ETL moved to
ELT, What are similarities and differences?
Author: Donatien MBADI OUM, Consultant
and Advisor Oracle | AWS | Azure
1.
ETL and ELT Overview
The ETL (Extract, Transform and Load) and ELT (Extract, Load and Transform)
acronyms both describe processes of cleaning, enriching and transforming data
from a variety of sources before integrating it for use in data analytics,
business intelligence and data science. Both capture, process and load data for
analysis across three steps:
-
Extraction
Extraction is the first step of both ETL and ELT. This step is
about collecting raw data from different sources. These could be database,
files, software as a service (SaaS), Internet of things (IoT) sensors, or
application events.

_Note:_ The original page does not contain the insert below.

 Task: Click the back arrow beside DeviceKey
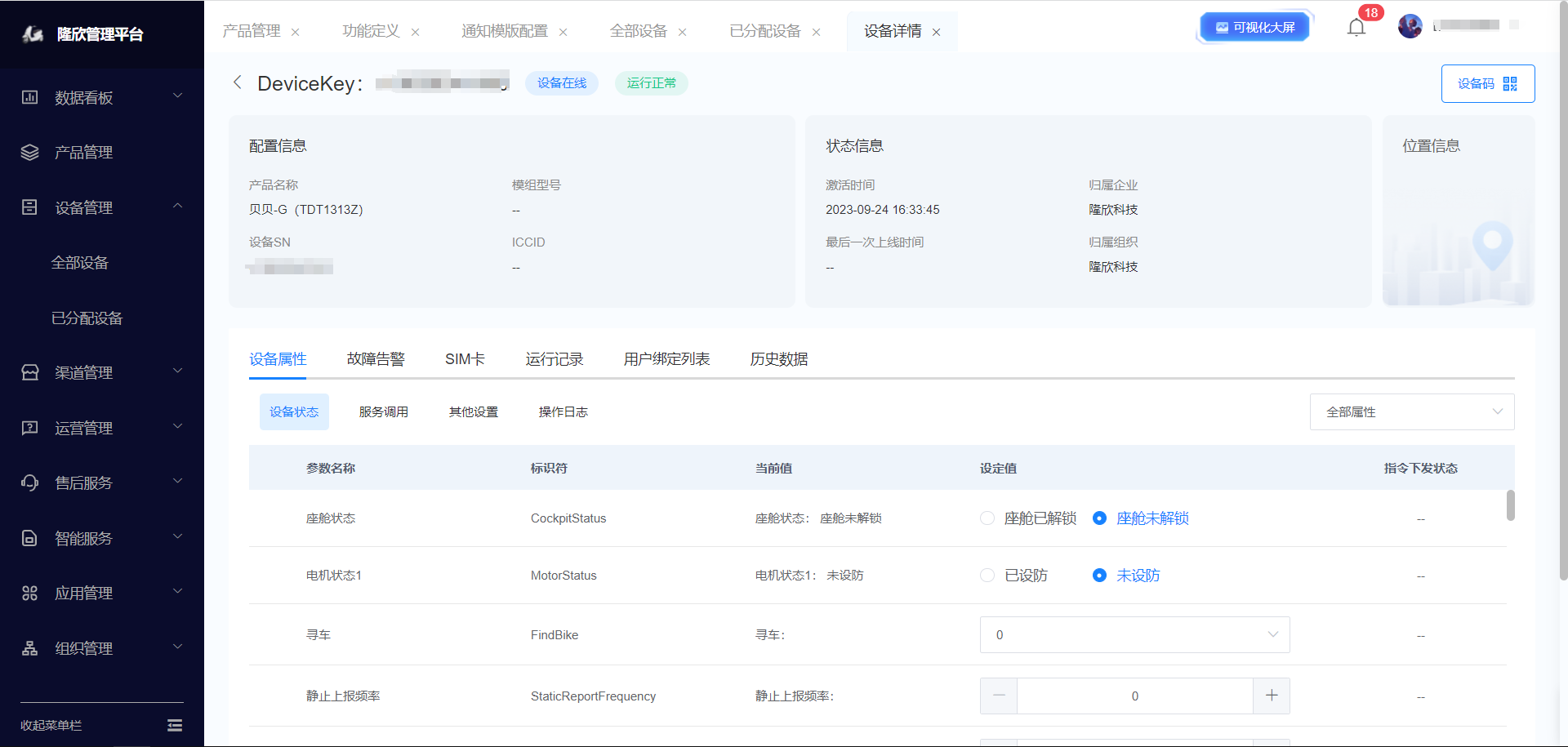238,82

You can collect structured, semi-structured or unstructured
data at this stage.
-
Transformation
In the ETL, Transformation is the second step, while in ELT
it’s the third and final step. This step focuses on changing raw data from its
original structure into a format that meets the requirement of the target
system where you plan to store the data analytics.
-
Load
In the ELT, Load is the second step, while in ETL it’s the third and final
step. In this phase on ETL, you store data into the target database, so that
reporting tools can use it directly to generate actionable reports and
insights. In ELT, you still need to transform the extracted data after loading
it.
For years, ETL was a perfect process to operate, given the amount of data
involved and tools available for working with it, and it still works well for
some use cases today. Because ETL transforms data prior to the loading stage,
it’s the ideal process when a destination requires a specific data format.

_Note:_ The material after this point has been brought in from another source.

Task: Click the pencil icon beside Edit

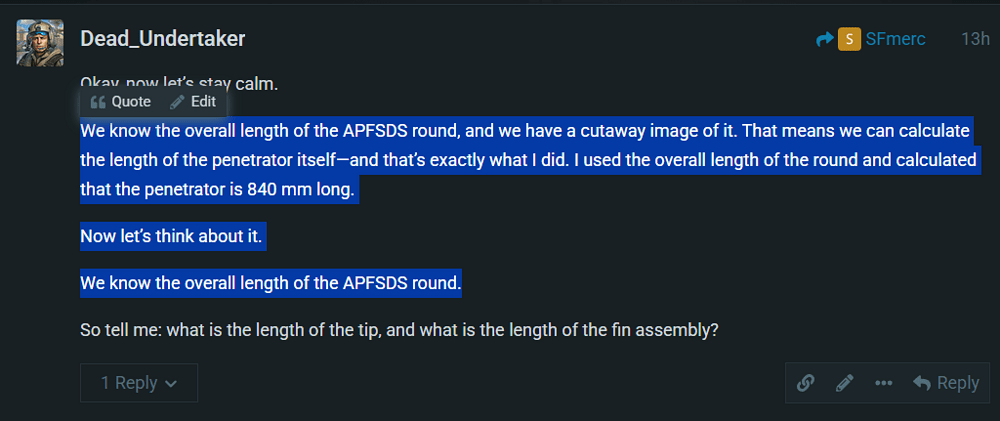Action: point(177,102)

But as the volume and speed of data have multiplied, as the pace of
business has increased, and as new integration tools have arrived on the
market, ELT has gained in popularity. When the destination is a cloud-native
data warehouse like Amazon Redshift, Google BigQuery, Snowflake or Microsoft
SQL Data Warehouse, ELT is the better approach.
Your decision between ETL and ELT will determine your data storage,
analysis and processing. So before choosing between the two methods, it’s
important to consider all factors, this includes the type of business you are
running and your data needs.
2.
ETL…
ETL is a data integration methodology that extracts a raw data from
sources, transforms the data on a secondary processing server, and then loads
the data into a target database for analytics. The transformation stage ensures
compliance with the target database’s structural requirements. You only move
the data once it is transformed and ready.
The key benefits of ETL are:
o Maturity: ETL is a well-supported and well-understood function
o Faster analysis on a single,
predefined use case: The dataset has already been
structured and transformed, analysis can happen immediately.
o Transparency: in some cases, understanding database lineage is more
straightforward because data transformation is performed inline, as opposed to
at a later date.
The key insufficiencies are:
o Time-consuming: The process of transformation is driven from a set of
requirements that can take weeks or months to map to. After transformation,
loading the data can be almost as time-consuming.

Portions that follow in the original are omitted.